## Directions for this task
Rewrite every row with "screenshot" changed to "screen capture" and everything else kept the same. Omit the pictures from your answer.

-------- Supplied records --------

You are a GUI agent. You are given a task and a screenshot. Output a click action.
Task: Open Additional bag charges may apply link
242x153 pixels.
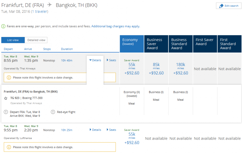(x=116, y=26)
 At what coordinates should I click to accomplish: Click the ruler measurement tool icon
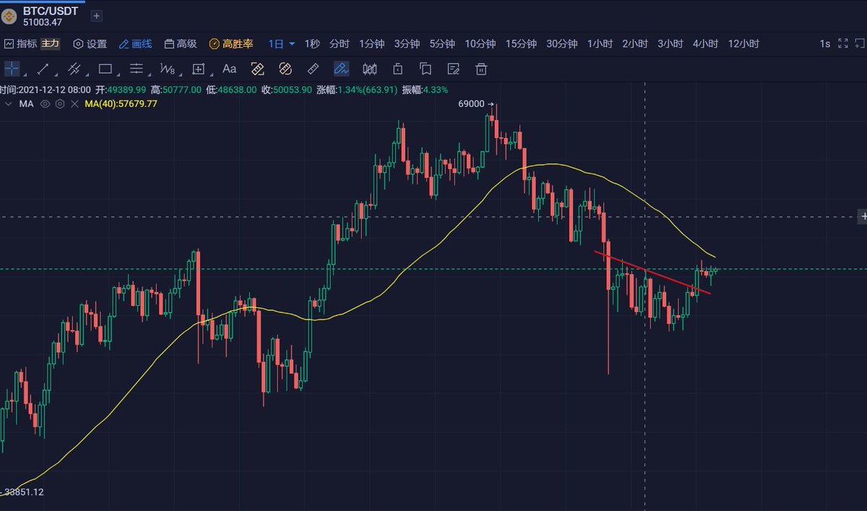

--------

## Solution
You are a GUI agent. You are given a task and a screen capture. Output a click action.
Task: Open Additional bag charges may apply link
242x153 pixels.
(x=116, y=26)
 At what coordinates should I click to accomplish: Click the ruler measurement tool icon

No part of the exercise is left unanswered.